Models are tools, not truth A neural mass model is useful when it captures the features you care about, not when it reproduces every aspect of the signal. The Jansen-Rit model is good at explaining dominant oscillatory rhythms and transitions between activity regimes. It is not trying to be a full simulation of everything an electrode records. The art of model-based EEG analysis is choosing which features to match and which to acknowledge as outside the model's scope.

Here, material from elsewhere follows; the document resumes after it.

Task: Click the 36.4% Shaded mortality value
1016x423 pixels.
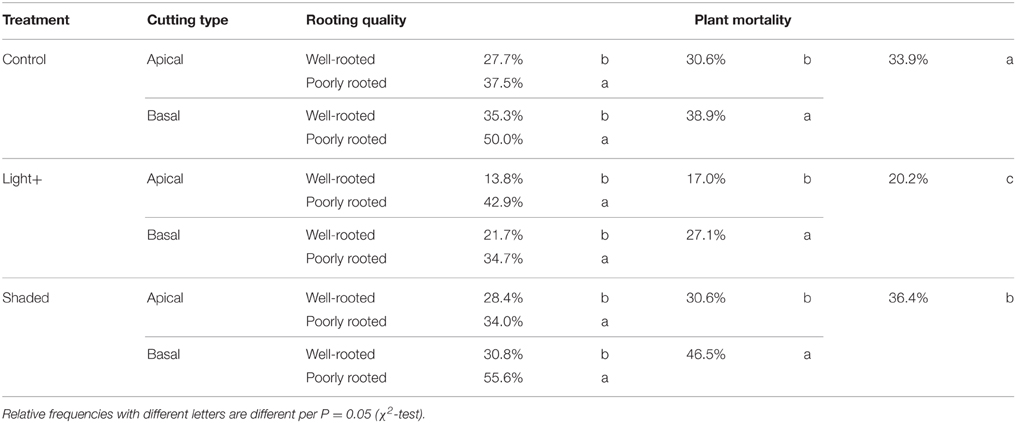Action: 908,298
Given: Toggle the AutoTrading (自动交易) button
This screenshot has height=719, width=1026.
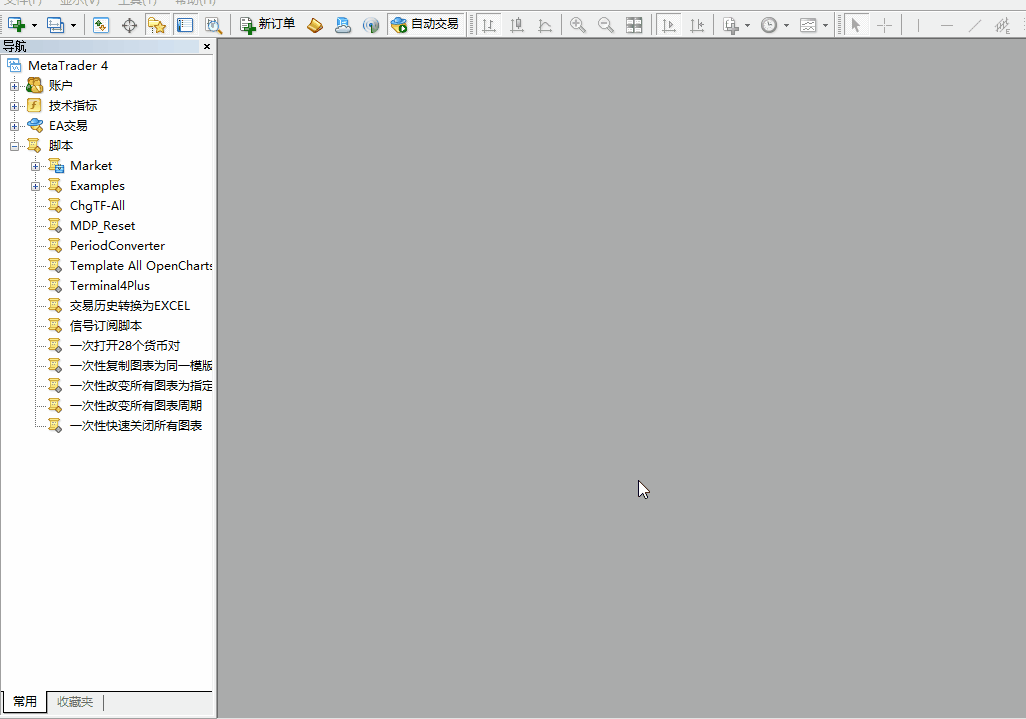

Implications for Model Fitting

These gaps have practical implications for any fitting procedure built on top of the Jansen-Rit model:

  1. Metric selection matters more than optimizer choice. Choosing which features to match (PSD peaks vs. broadband power vs. time-domain statistics) implicitly decides which aspects of the data the model is asked to explain — and which are ignored.
  2. Residual structure is informative. When the best-fit model still does not match certain features, that mismatch tells you something — the signal contains components (1/f noise, HFOs, artifacts) outside the model's scope.
  3. Confidence requires exploration. A single optimized parameter set is a point estimate. To know how much to trust it, you need to explore the neighborhood — are there other parameter sets that fit nearly as well? How sensitive is the fit to small perturbations?
  4. Pre-processing is part of the model. Re-referencing scheme, filtering, artifact rejection, and epoch selection all shape the data the model sees. Two different pre-processing pipelines applied to the same recording can yield different "best-fit" parameters.